**Text section**
---

3.5.4    Design of an Underlay Layer Query Routing Algorithm

AON routers are capable of making routing decisions based on application level messages. This feature fits quite nicely into the DSD. Any query generated from an AS is forwarded to the SR in its AS, which classifies the query into one or more of its service classes. Then, the query is encapsulated with its service class and forwarded to its nearest AON router. The packet structure in the IP layer is designed to record the interface(s) of the intermediate routers through which a particular router has received its query request or reply along with the intended source and destination IP addresses. The AON router uses these recorded fields in the header to inspect and update its AON-specific routing table, which is used for query routing. The query routing algorithm is shown in Figure 3.5.

FIGURE 3.4
ISP level view of DSD architecture.

It is important to note that the algorithm in this research does not assume that all the packets entering the router are AON packets. Instead, it checks that the incoming packet is indeed an AON packet or not. The motivation behind this implementation is due to the fact that the existing services on the Internet are not to be interrupted due to the AON service. The AON service has been implemented as an additional service on the existing infrastructure of the Internet.

FIGURE 3.5
Query routing algorithm.

There are two stages in the query routing process, namely, the learning state and steady state. During the learning state, the AON routing table would be empty, and hence all incoming queries are forwarded to all egress interfaces of the router, which is in contrast to classical routers where the packets are dropped if there is no route to a particular destination. During the reply stage of this routing process, routers would eventually learn the routes for the service classes by inspecting the packet for the preceding node through which the query reply has been received. It is worth noting that a single query can span one or more classes depending on the user request. Once the routes are learned, the router enters the steady state and any further queries are forwarded in a single (common) path without duplication to a certain router from which the queries are distributed to multiple targets. This particular router is termed as a proxy router that forwards the query on behalf of the query initiator.

---

**Supplied material**
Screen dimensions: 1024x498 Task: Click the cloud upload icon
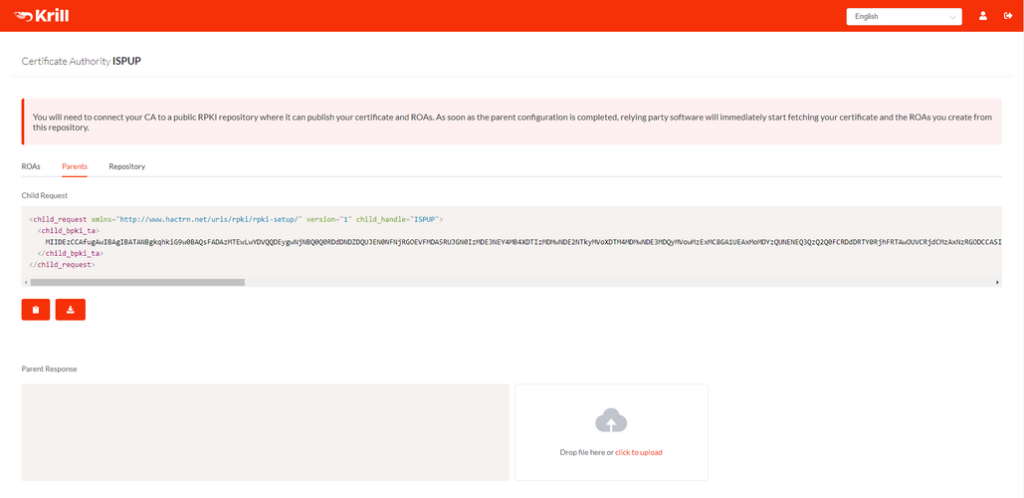611,421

---

In the section on AON query routing, what does a router do with incoming queries during the learning state?

**Completed task**
It forwards all incoming queries to all of its egress interfaces, because its AON routing table is still empty.